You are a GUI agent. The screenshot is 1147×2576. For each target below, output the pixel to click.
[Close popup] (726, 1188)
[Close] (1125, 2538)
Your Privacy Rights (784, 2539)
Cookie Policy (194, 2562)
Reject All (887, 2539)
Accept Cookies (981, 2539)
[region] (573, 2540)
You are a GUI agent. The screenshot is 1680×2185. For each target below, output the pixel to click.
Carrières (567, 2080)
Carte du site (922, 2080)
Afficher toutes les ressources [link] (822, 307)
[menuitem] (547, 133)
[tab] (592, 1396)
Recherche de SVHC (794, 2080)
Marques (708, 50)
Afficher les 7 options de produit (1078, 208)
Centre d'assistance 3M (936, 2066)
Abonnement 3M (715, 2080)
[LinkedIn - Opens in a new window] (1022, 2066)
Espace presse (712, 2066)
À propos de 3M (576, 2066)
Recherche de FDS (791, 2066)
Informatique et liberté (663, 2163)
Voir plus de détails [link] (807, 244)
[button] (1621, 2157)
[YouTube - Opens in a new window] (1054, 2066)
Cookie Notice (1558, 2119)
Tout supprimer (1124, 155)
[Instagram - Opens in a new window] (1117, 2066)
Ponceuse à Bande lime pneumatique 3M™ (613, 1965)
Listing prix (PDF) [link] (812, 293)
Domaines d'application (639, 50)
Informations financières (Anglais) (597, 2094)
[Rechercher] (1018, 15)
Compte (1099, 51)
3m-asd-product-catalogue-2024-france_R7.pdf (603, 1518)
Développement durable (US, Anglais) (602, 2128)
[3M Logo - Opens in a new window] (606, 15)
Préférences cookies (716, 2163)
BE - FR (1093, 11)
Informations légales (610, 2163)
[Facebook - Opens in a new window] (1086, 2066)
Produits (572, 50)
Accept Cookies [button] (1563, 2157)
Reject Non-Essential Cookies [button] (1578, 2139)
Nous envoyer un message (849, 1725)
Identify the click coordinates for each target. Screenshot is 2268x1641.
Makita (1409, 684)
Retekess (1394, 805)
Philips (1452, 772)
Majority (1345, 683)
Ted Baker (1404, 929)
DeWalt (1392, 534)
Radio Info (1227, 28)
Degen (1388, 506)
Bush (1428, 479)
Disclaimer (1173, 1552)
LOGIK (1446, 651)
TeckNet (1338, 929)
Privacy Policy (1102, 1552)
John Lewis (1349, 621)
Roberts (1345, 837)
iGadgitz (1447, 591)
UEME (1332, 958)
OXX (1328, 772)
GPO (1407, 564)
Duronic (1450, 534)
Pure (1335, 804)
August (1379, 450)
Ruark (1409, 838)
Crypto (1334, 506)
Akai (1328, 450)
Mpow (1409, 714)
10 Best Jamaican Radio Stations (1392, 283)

------------------------------------------------

# [WHAT THE EXERCISE ASKS]
Above are records; repeat only the lines starting at the line with "Reject All (887, 2539)" and ending at the line with "Centre d'assistance 3M (936, 2066)", exactly as they appear, both included.

# [EXERCISE OUTPUT]
Reject All (887, 2539)
Accept Cookies (981, 2539)
[region] (573, 2540)
You are a GUI agent. The screenshot is 1680×2185. For each target below, output the pixel to click.
Carrières (567, 2080)
Carte du site (922, 2080)
Afficher toutes les ressources [link] (822, 307)
[menuitem] (547, 133)
[tab] (592, 1396)
Recherche de SVHC (794, 2080)
Marques (708, 50)
Afficher les 7 options de produit (1078, 208)
Centre d'assistance 3M (936, 2066)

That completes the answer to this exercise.